Revista FUERZA NUEVA, nº 535, 9-Abr-1977
¿”Respetar a los Tribunales”?
Con el título precedente, aunque sin signos interrogativos, expone José María Ruiz Gallardón en “ABC” (25-III-77), una serie de ideas, con las cuales habría que hacer muchos juegos malabares para llegar a un acuerdo.
Para determinar si los Tribunales merecen respeto tenemos previamente que concretar qué entendemos por Tribunales y qué entendemos por respeto. ¿Merece, acaso respeto el Tribunal de Poncio Pilato, que condenó a muerte al mismo Dios? ¿Merecen respeto los Tribunales romanos que condenaban a los cristianos a morir devorados por las fieras en el circo? ¿Merece respeto el Tribunal que condenó a muerte a José Antonio Primo de Rivera? ¿Merecen respeto los tribunales de las checas, que condenaron a muerte a miles de españoles? ¿Merecería respeto el Tribunal que legalizara, en el Partido Comunista, a un movimiento político que por su constitución intrínseca atenta directamente contra Dios y contra la Patria?
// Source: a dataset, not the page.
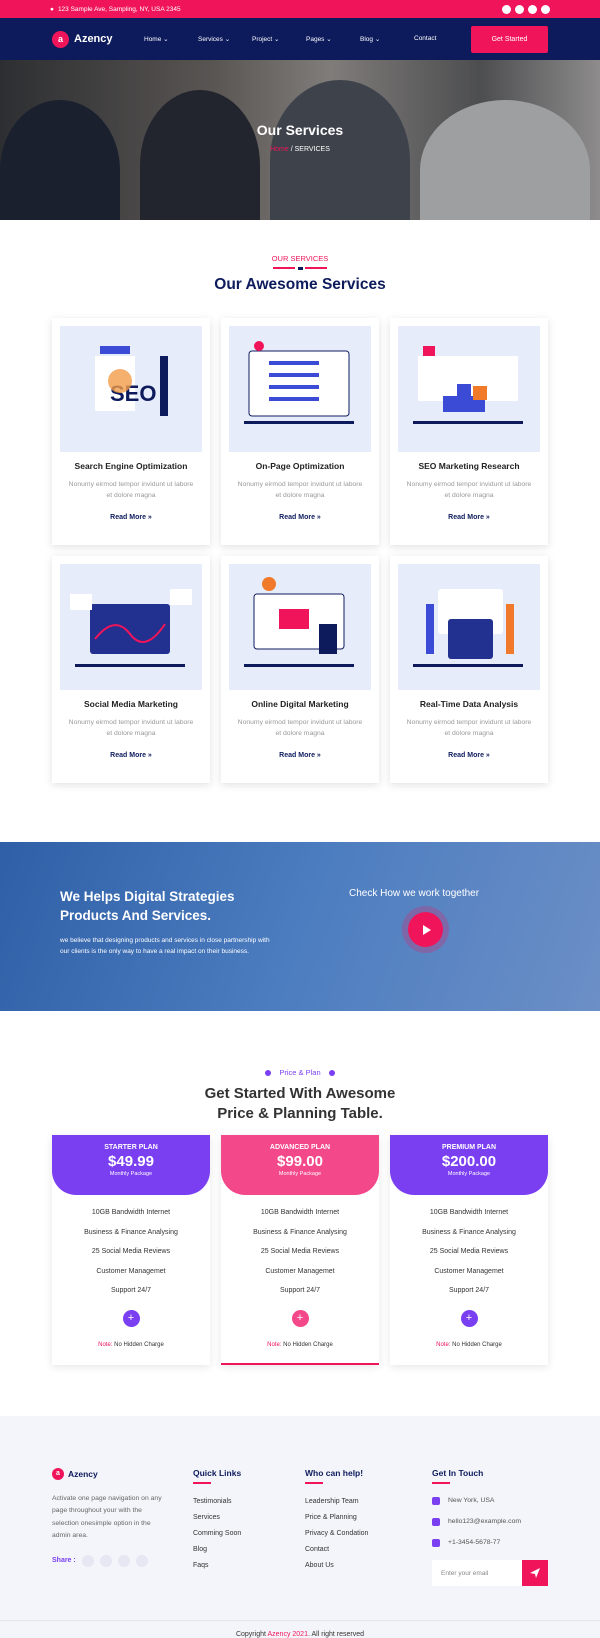  I want to click on services-title: Our Awesome Services, so click(300, 284).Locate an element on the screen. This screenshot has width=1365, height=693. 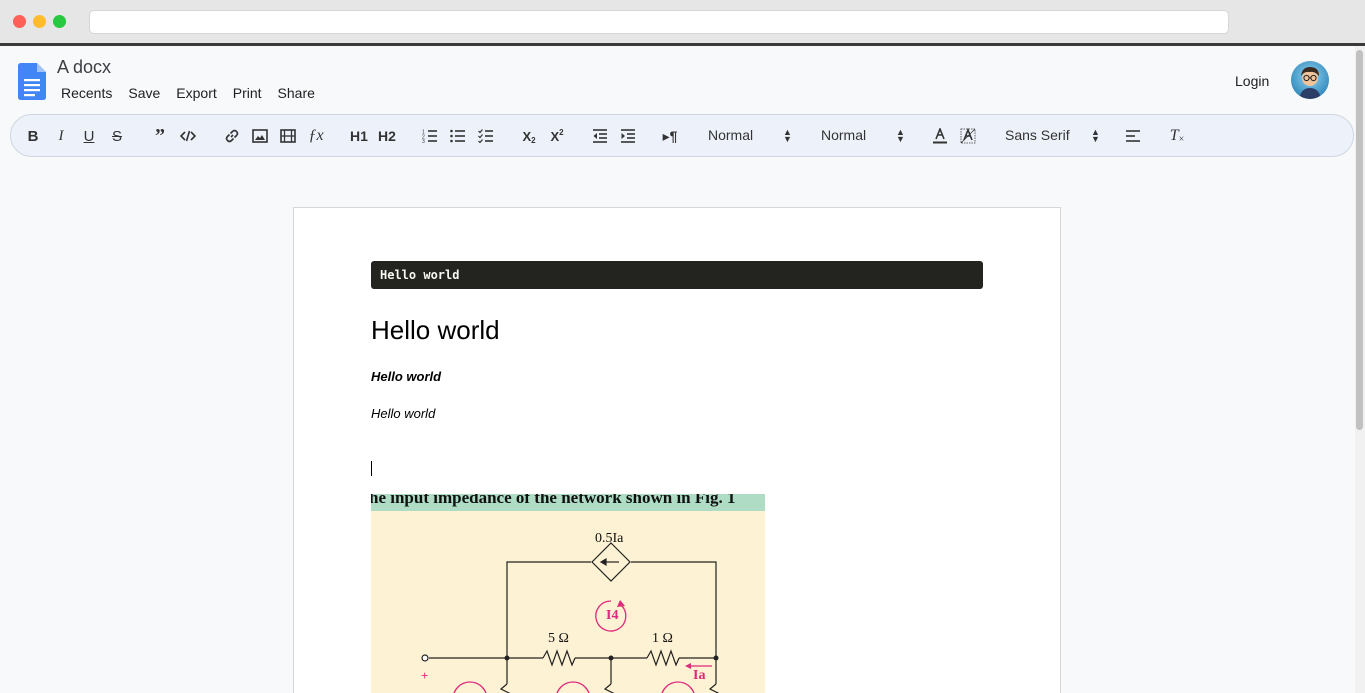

Ruiz Gallardón no se hace esas preguntas, no afina conceptos, no penetra en el fondo, se queda en la superficie. De ahí su sentido pragmático de contertulio de café, que dejando al margen los Principios pretende amañar las conveniencias. Ruiz Gallardón confunde a los Tribunales con los magistrados, a la Institución con las personas que la sirven, a la función de juzgar con los jueces que juzgan, a la justicia objetiva con la justicia “legal”, al derecho aplicable con la sentencia firme; en una palabra, que quizá en su elocuencia lo explique todo: al sacerdocio con los sacerdotes. Y por este procedimiento, incapaz de satisfacer las exigencias de la lógica más elemental, los atributos inherentes a los Tribunales considerados como Institución, tales como la rectitud, la independencia, la neutralidad y la objetividad, se trasvasan a los magistrados que las integran.
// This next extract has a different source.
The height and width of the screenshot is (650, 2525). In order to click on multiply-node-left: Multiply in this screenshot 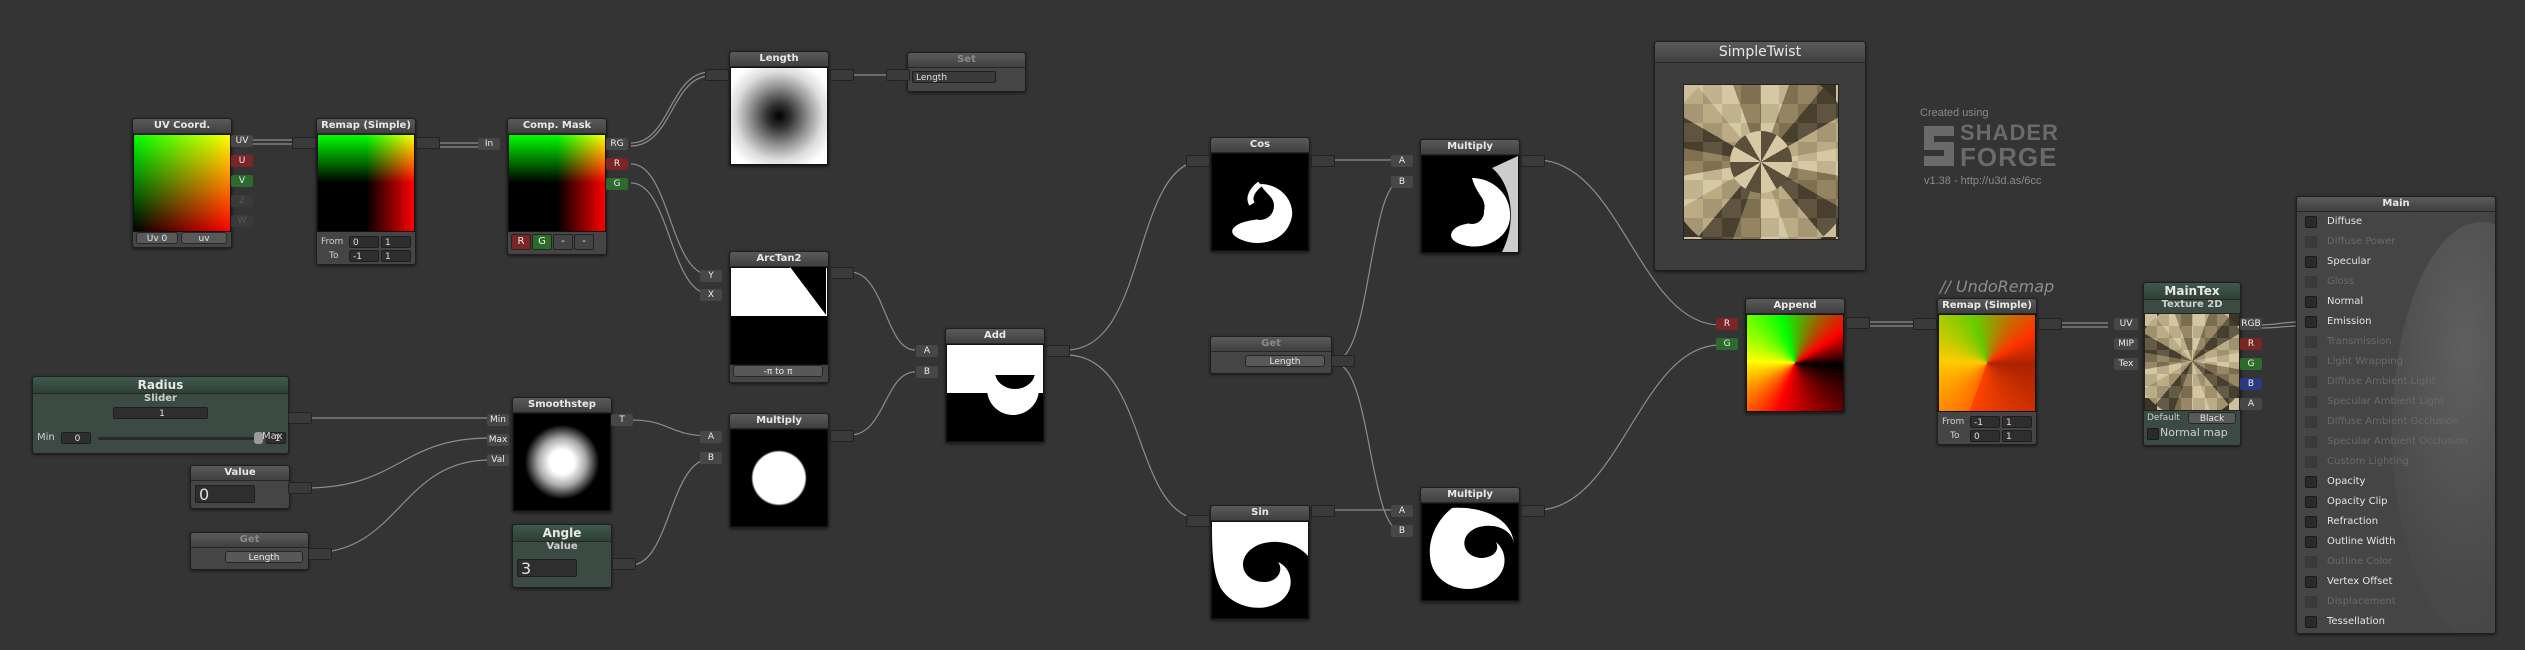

Y asimismo, por este procedimiento, unos hombres de carne y hueso adquieren, por virtud de su carisma como magistrados, una inteligencia infalible, inmune al error, y una voluntad indefectible, inmune al pecado. No serían en dicho caso hombres, ni siquiera ángeles; serían el mismo Dios, único Ser infalible e indefectible por su propia naturaleza. Seamos, pues, sensatos y admitamos que los magistrados se pueden equivocar, que aun sin equivocarse pueden dictar a conciencia una sentencia injusta, y que, en todo caso, su justicia, aun siendo verdadera justicia, sólo puede admitirse por “analogía” metafísica con la única justicia que identifica en una misma realidad el atributo con la esencia; es decir, Dios.
Ruiz Gallardón, además, es inconsecuente consigo mismo, tara común a todos los liberales. Fue inconsecuente cuando depositó el poder y la soberanía en el pueblo, pero negó a ese pueblo soberano el derecho a implantar la República. Y ahora es nuevamente inconsecuente porque, después de afirmar en diversos artículos precedentes que el Partido Comunista, por razón de su doctrina y de los fines políticos que persigue, no debe ser legalizado, admite en este último artículo como justa y legítima la legalización del mencionado partido, si los Tribunales así lo acordaran. De donde se desprende que la legitimidad intrínseca de un movimiento político, es decir, su licitud o ilicitud, no depende de su naturaleza, esencia y fines, sino de que unos Tribunales lo legalicen o no lo legalicen. Se confunde lo “moral” con lo legal; por una simple resolución judicial se produce una metamorfosis genial: el comunismo, intrínsecamente perverso, se transforma en angelical, su doctrina totalitaria se sumerge en las libertades de la democracia y su ateísmo se cobija bajo las alas protectoras del humanismo integral maritainiano, que anida dentro de la Iglesia posconciliar.
La verdad doctrinal, sin embargo, sigue unos derroteros muy distintos. La ley positiva del Estado, para que sea justa, tiene que ser moral. Una disposición o un acto del Gobierno que por sí mismo, o por medio de sus órganos judiciales, autoriza la posibilidad de vigencia legal de un movimiento político, que por su misma constitución intrínseca atenta directamente contra Dios y contra la Patria, es inmoral y por consiguiente injusto. Los tribunales tienen que juzgar, sometiendo sus resoluciones, primero a la moral y después a la ley positiva del Estado, siempre que no contradiga a la moral. Los magistrados, en consecuencia, en este caso concreto, obedeciendo a Dios antes que a los hombres, no pueden legalizar al Partido Comunista. La resolución que legalizara dicho partido, aunque esté amparada por fórmulas legalistas de Derecho positivo, adolecería de los mismos fallos que la disposición o acto gubernamental en que se basa: sería inmoral y por consiguiente injusta.